9. Field indexers — design upfront¶
A field indexer turns a MatchingFields{".spec.foo": "bar"} list from O(N) into O(1).
mgr.GetFieldIndexer().IndexField(ctx, &corev1.Pod{}, "spec.nodeName",
func(o client.Object) []string {
return []string{o.(*corev1.Pod).Spec.NodeName}
})
Constraints:
- Register before
mgr.Start(ctx). After start, the cache is sealed. - The function must be deterministic and side-effect-free; it runs on every object the cache sees.
- Returning multiple keys creates a multi-key index. Returning none excludes the object from the index.
Indexers are a feature of the underlying informer, not a separate layer. They cost memory proportional to the cache size; don't index fields you don't list by.
10. Selecting which objects to cache¶
The default cache watches all objects of a kind across all namespaces. For a controller that only cares about one namespace, that's enormous waste.
mgr, _ := ctrl.NewManager(cfg, ctrl.Options{
Cache: cache.Options{
DefaultNamespaces: map[string]cache.Config{
"production": {},
"staging": {},
},
ByObject: map[client.Object]cache.ByObject{
&corev1.Secret{}: {
Label: labels.SelectorFromSet(labels.Set{"managed-by": "widget-operator"}),
},
},
},
})
Two scopes you'll actually use:
DefaultNamespaces— limits the manager's namespace scope. Cluster-wide RBAC drops to namespaced RBAC.ByObject.Label/ByObject.Field— applies a watch-time selector. The API server filters server-side; your cache never sees the rest.
Label-selecting on Secrets is the canonical example: caching all Secrets in a busy cluster is the fastest way to OOM the operator pod.
11. PartialObjectMetadata for cheap watches¶
Some controllers only need an object's name, namespace, and labels — they never read spec. For those, watch as metadata-only:
import "k8s.io/apimachinery/pkg/apis/meta/v1/unstructured"

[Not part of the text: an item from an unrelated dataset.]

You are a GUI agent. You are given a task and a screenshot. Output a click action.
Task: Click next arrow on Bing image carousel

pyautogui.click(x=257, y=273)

import metav1 "k8s.io/apimachinery/pkg/apis/meta/v1"
ctrl.NewControllerManagedBy(mgr).
For(&v1.Widget{}).
Watches(
&metav1.PartialObjectMetadata{TypeMeta: metav1.TypeMeta{APIVersion: "v1", Kind: "ConfigMap"}},
handler.EnqueueRequestsFromMapFunc(mapFn),
).
Complete(r)
The cache stores only ObjectMeta — typically 1–10% the size of the full object. For watching tens of thousands of ConfigMaps or Secrets, this turns a memory crisis into a non-issue.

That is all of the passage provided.